Congratulations for choosing to intern in South East Asia. An internship in one of the many countries guarantees an amazing experience. A downside with so many awesome places is that choosing the right destination might be quite tough. Also, what might be a good destination for some people won’t necessarily be a good fit for someone else. Below a small guide on some of the available options in South East Asia and pros and cons for each location so you can decide yourself where you would like to go.


From brilliant temples and gorgeous beaches to modern skyscrapers, Thailand has it all. You can choose to intern in Bangkok which is extremely popular for backpackers and students due to its vibrant nightlife, but also increasingly entices to people looking to develop themselves professionally. However, if you don’t see yourself living in such a hectic and chaotic city you can also choose other places such as Chang Mai or Phuket.

Pro’s                                                                                                                                                                                            Thailand Beach Krabi

- Amazing nature: If you like to be outdoors, then Thailand is like heaven for you. The country has beautiful forests, waterfalls and stunning beaches. There are many beautiful islands for a great weekend getaway or a short holiday. If you have the time and the money you can even get your diving certification in a few days. 

- Vibrant Nightlife: Especially in Bangkok but also in other parts of Thailand, nightlife is very colorful and exciting.
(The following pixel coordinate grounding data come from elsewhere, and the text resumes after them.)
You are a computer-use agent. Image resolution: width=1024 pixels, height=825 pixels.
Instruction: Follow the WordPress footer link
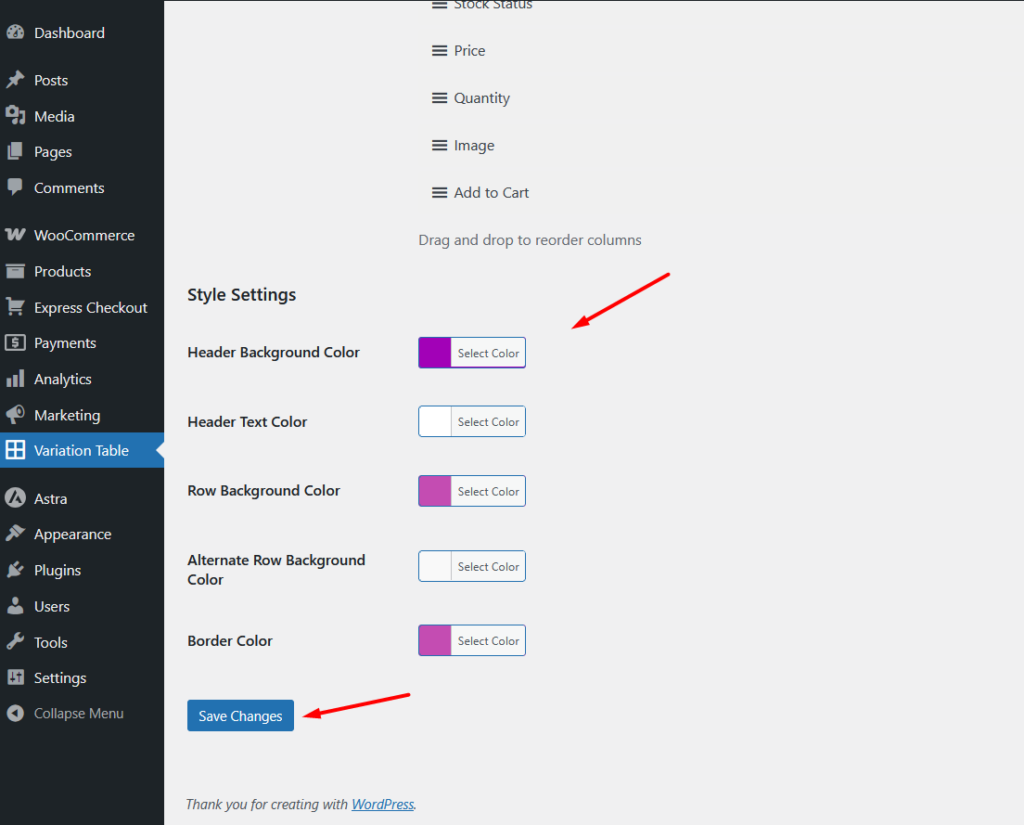pos(382,804)
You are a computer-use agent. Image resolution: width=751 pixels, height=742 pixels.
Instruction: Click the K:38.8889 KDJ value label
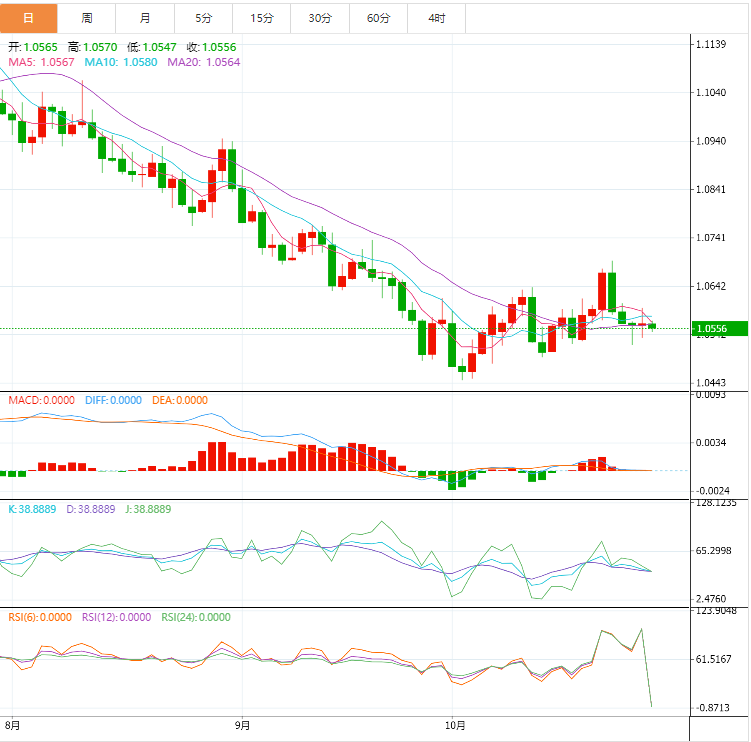[34, 509]
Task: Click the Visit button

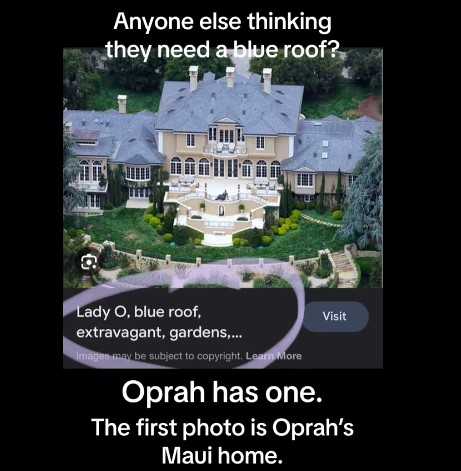Action: [x=335, y=316]
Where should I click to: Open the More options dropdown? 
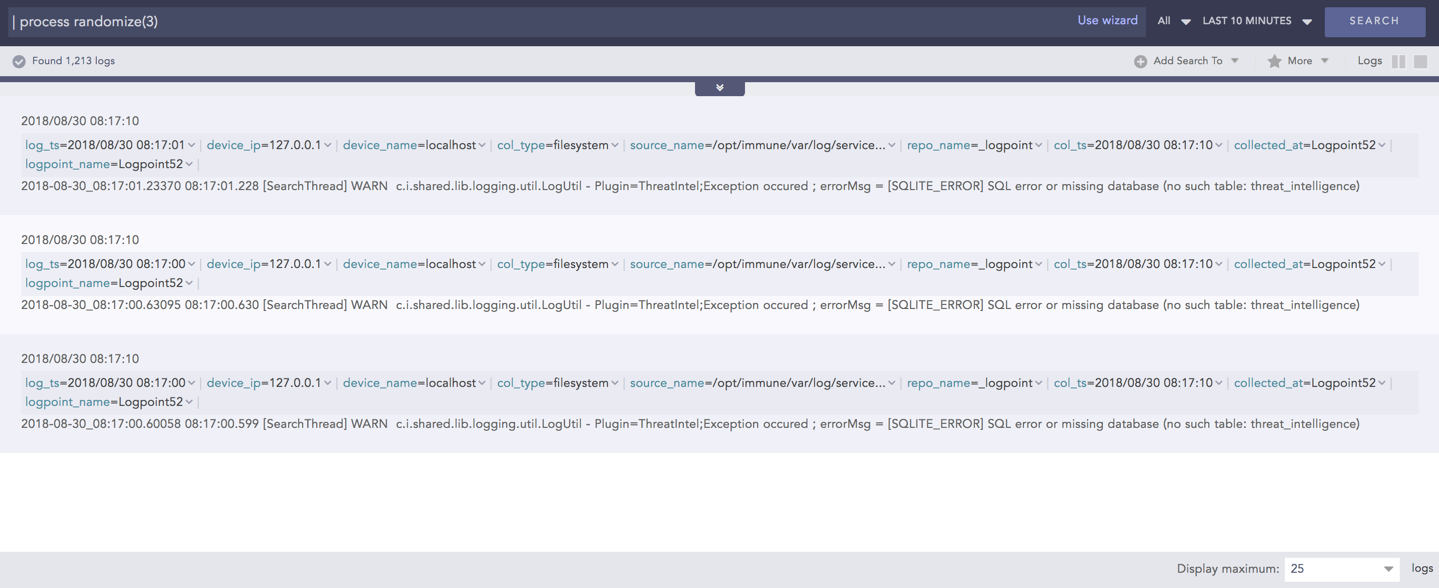(1298, 60)
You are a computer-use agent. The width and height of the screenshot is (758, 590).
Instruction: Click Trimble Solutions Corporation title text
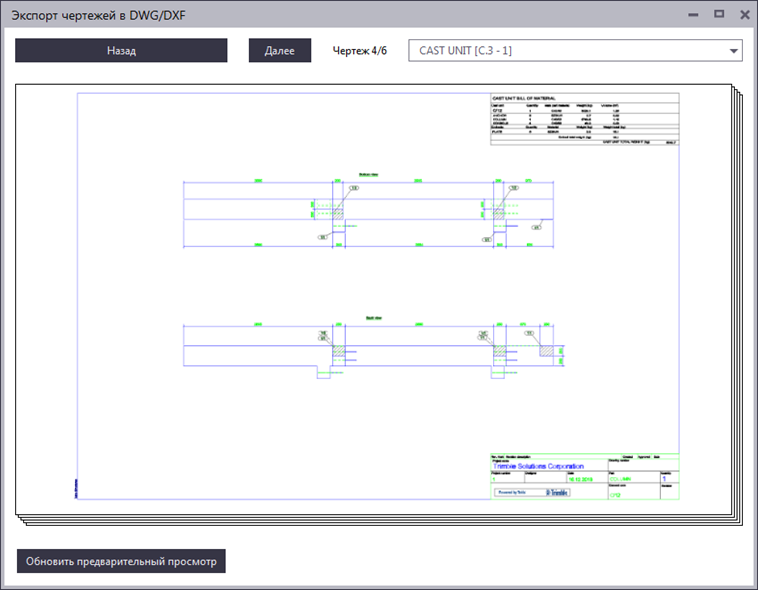click(538, 466)
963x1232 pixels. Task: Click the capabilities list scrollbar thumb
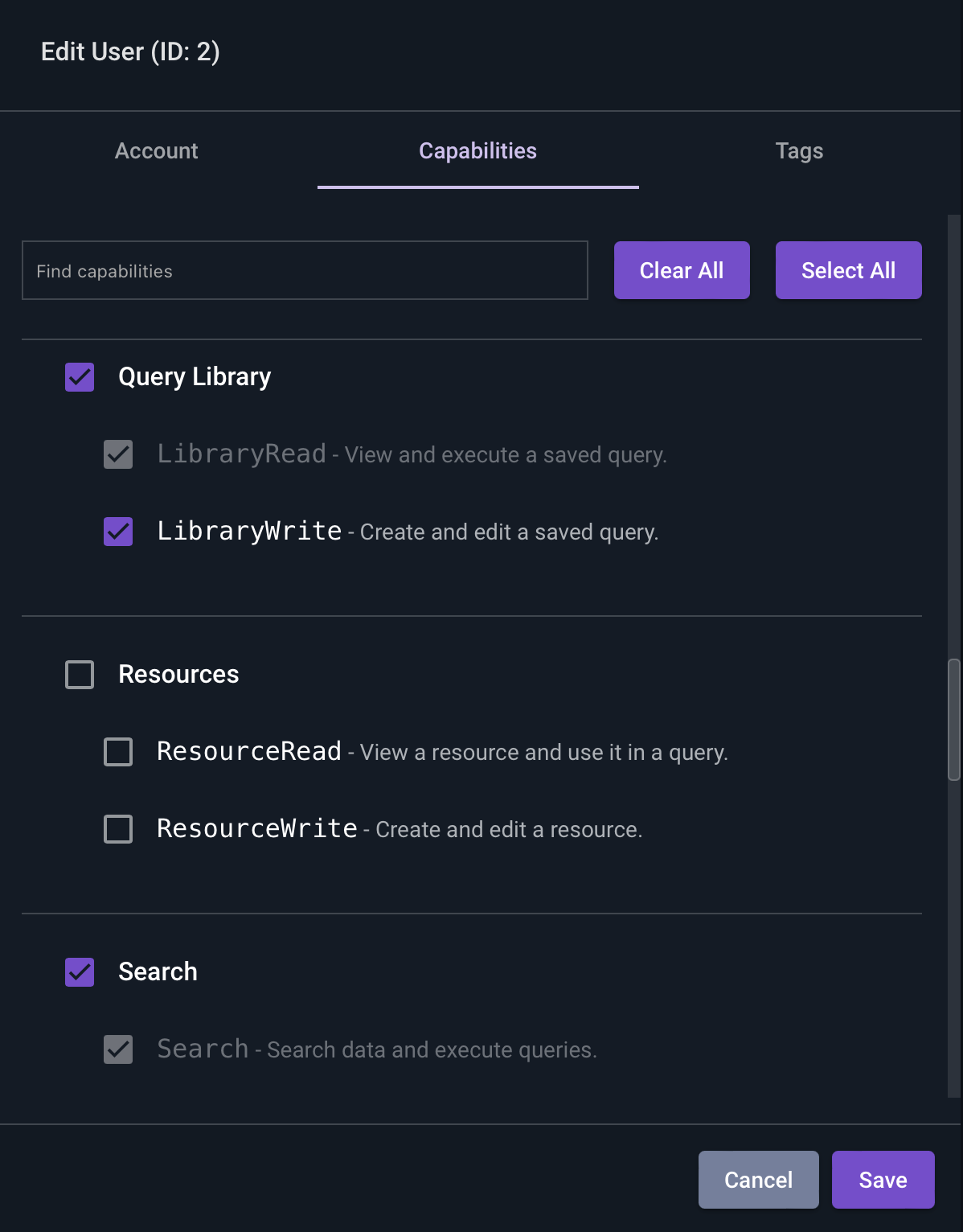(x=954, y=720)
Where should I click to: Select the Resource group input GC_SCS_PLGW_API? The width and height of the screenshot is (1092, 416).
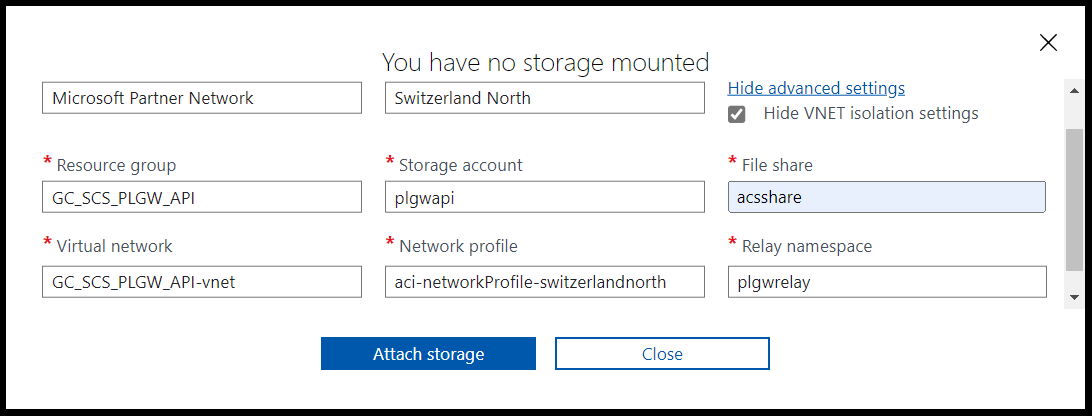tap(202, 197)
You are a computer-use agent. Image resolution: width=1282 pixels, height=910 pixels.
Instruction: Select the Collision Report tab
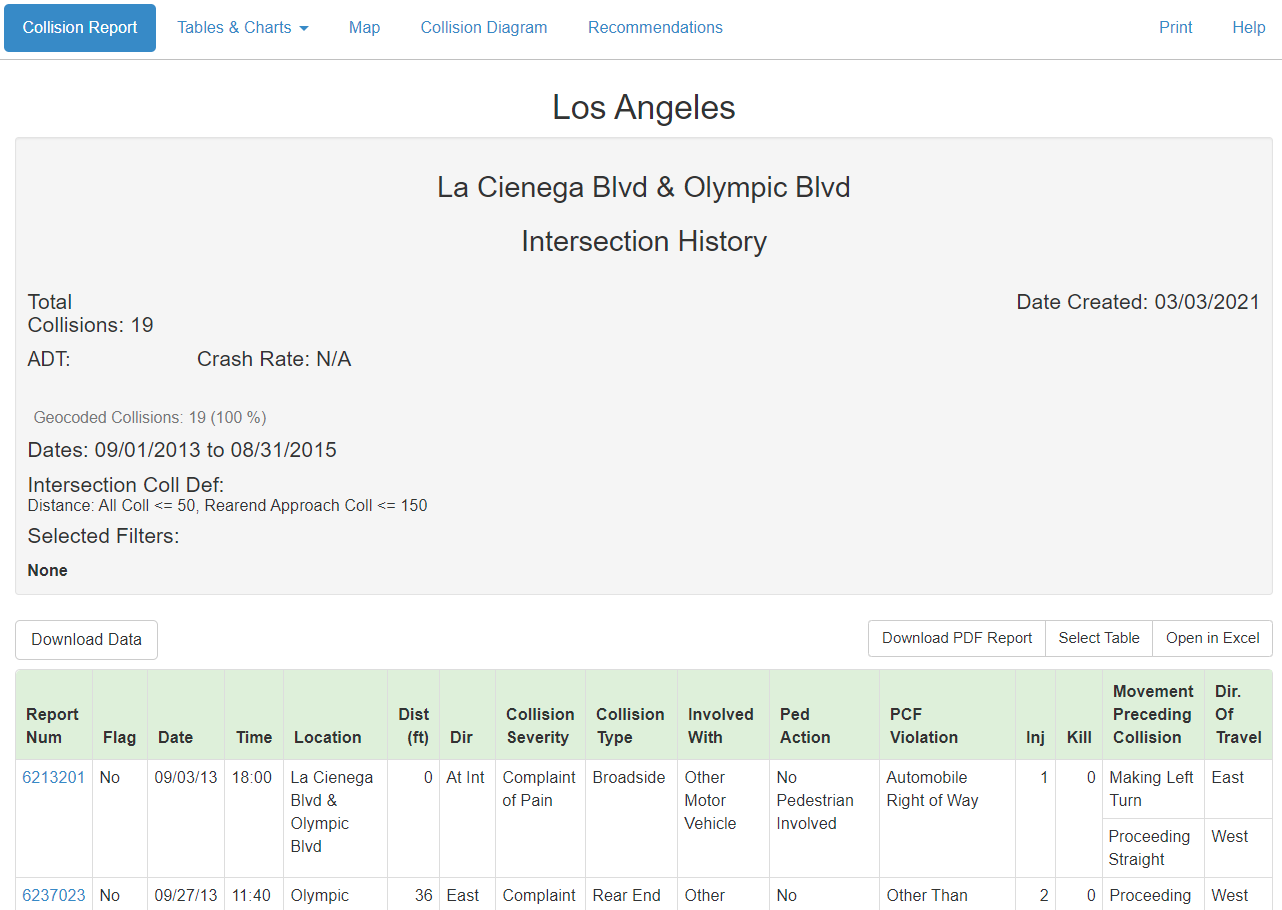pos(80,28)
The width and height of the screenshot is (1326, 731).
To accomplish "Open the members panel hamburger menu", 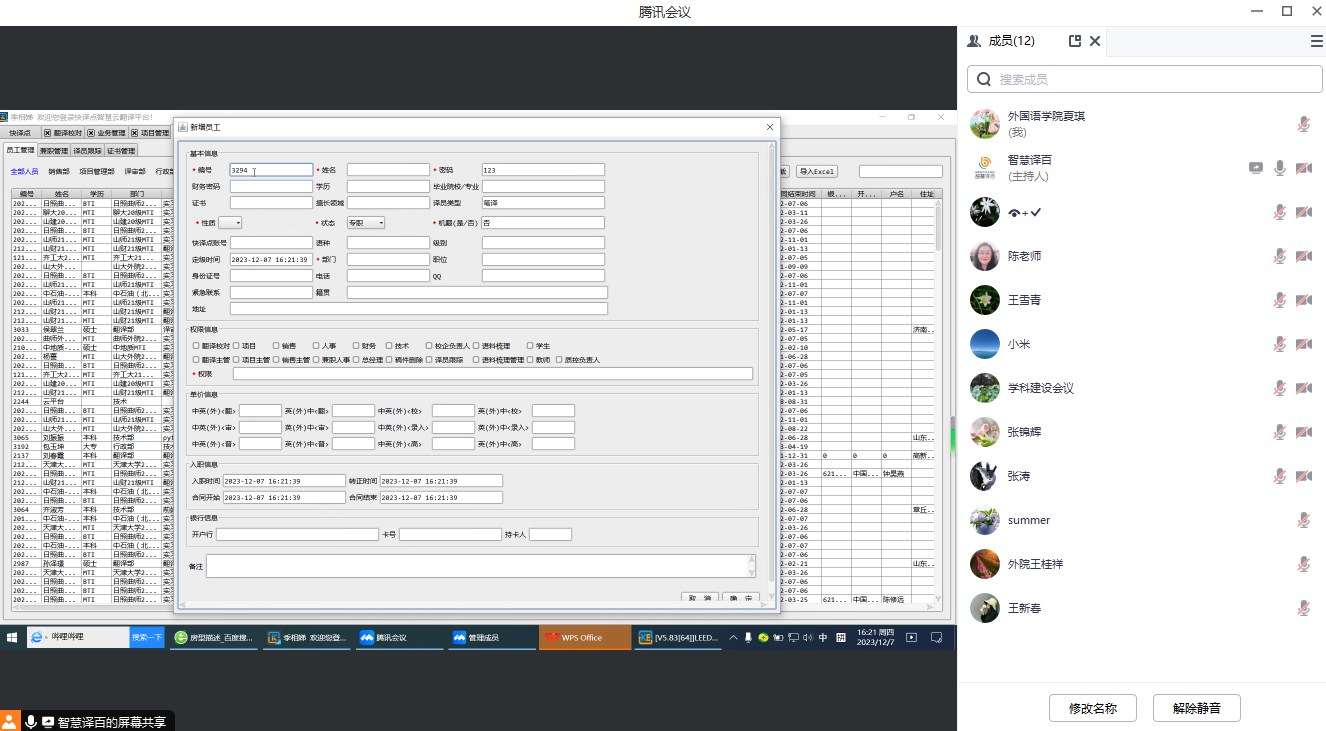I will pyautogui.click(x=1316, y=41).
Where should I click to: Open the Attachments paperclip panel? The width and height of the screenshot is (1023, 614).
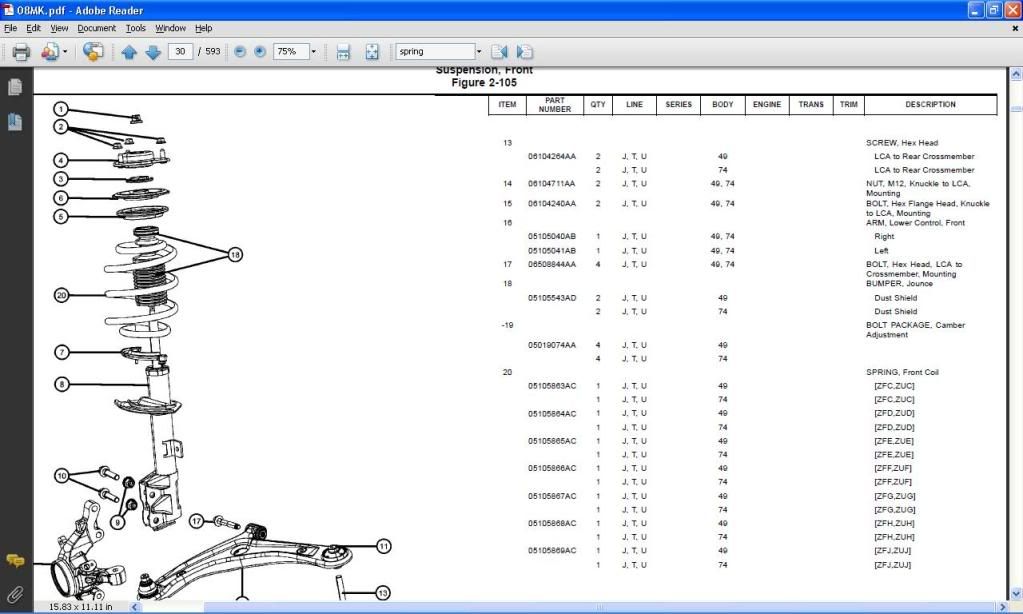(15, 595)
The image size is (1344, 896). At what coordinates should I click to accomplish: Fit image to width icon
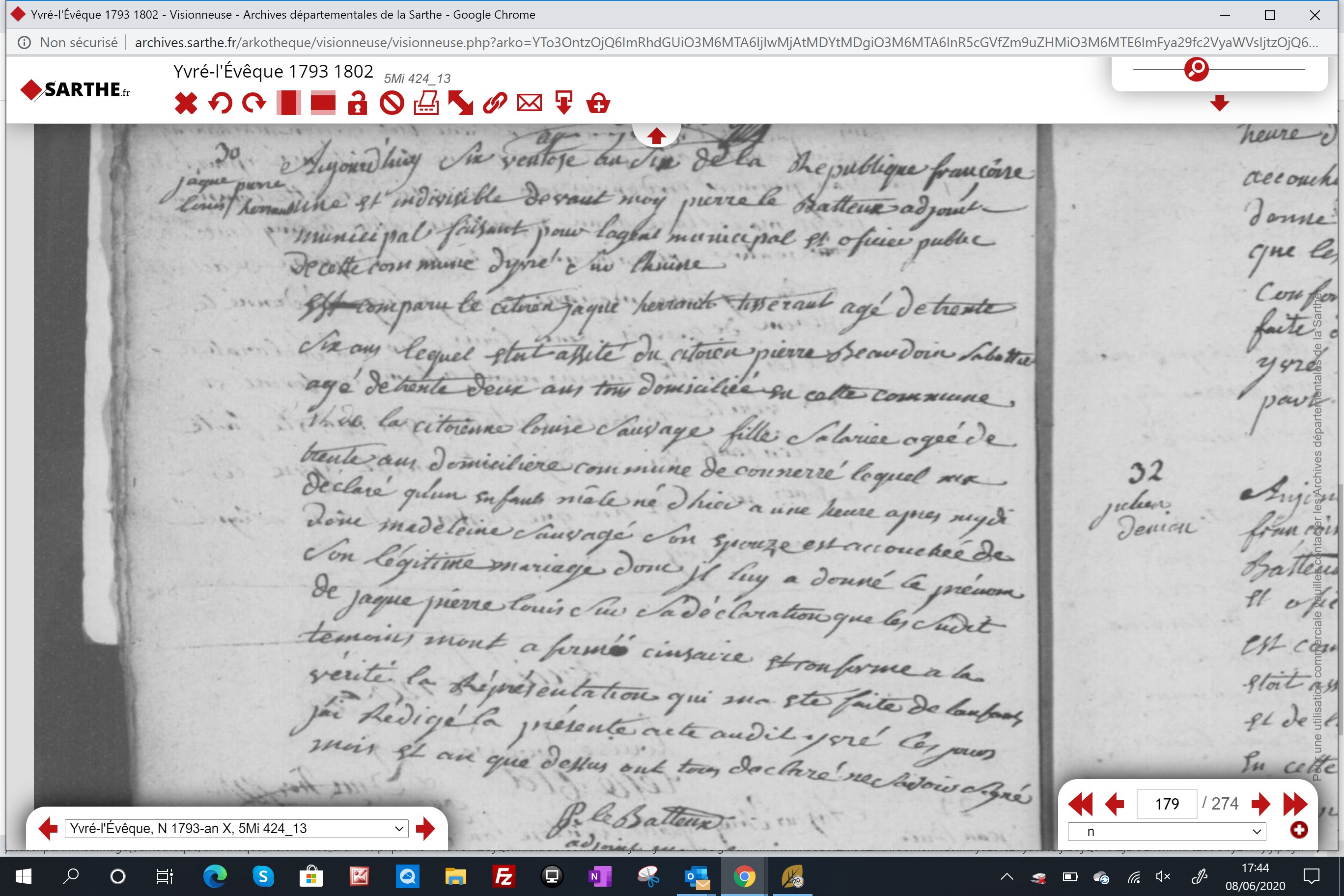(323, 104)
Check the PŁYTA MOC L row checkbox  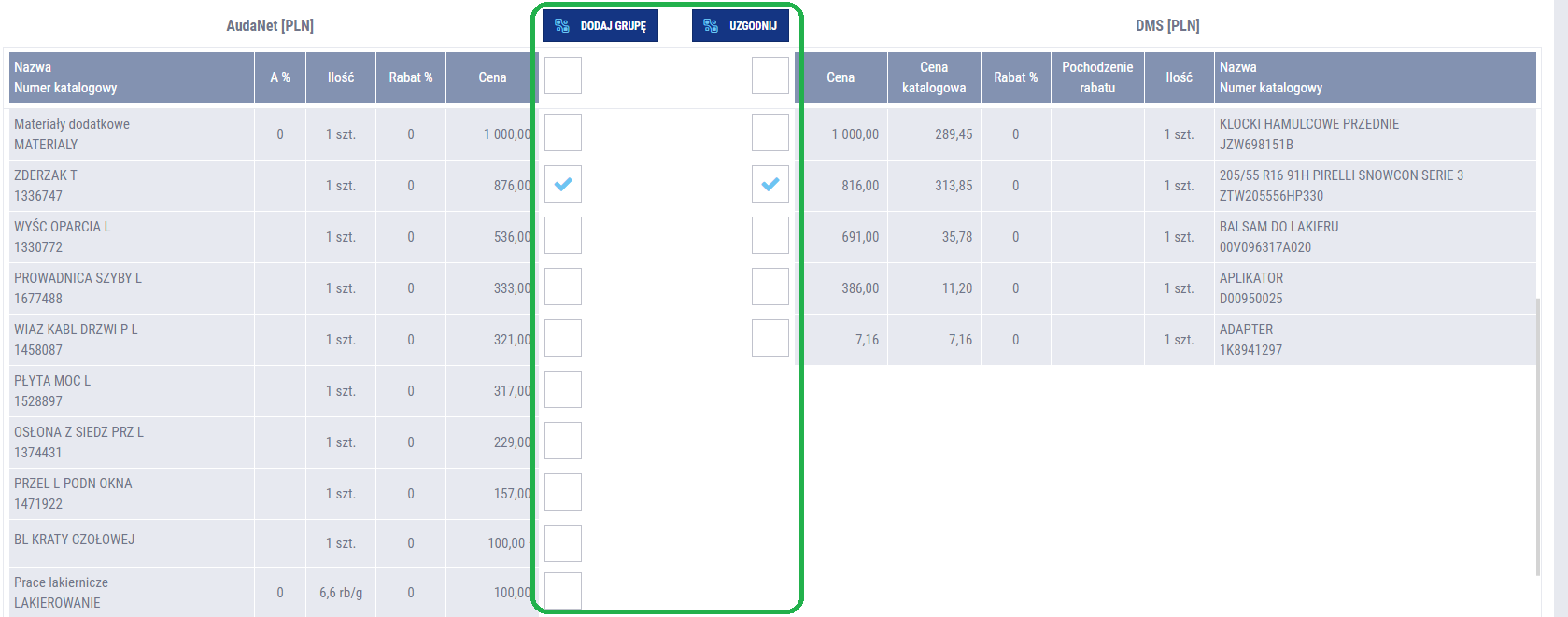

Bangkok, filled with its backpackers and travelers creates a very lively night scene, just like in other places with amazing bar scenes and don’t forget the famous (or notorious) beach parties.

- Friendly and welcoming people: There is a reason Thailand is called the country of smiles. When you walk out of the airport you will immediately see big smiles of the local people welcoming you to their country. In general, they will be very helpful to you but of course sometimes with the language and culture barrier miscommunication or scams can still happen.


- Weather: You might not expect to see this in the disadvantages section, but the weather in Thailand is not as amazing as many presume it to be. With the rainy season lasting from May to October, Thailand on average has up to 163 days of rain per year. Add extreme humidity throughout the year, which makes the weather extreme and uncomfortable at times.

- Bureaucracy: For foreigners, immigration processes can be a little on the difficult side. The rules seem to make no sense at all in a lot of situations. The immigration process and getting things done is cumbersome and will take a lot of your time and your money. Be prepared for it and try to laugh at all the frustrating and troublesome moments.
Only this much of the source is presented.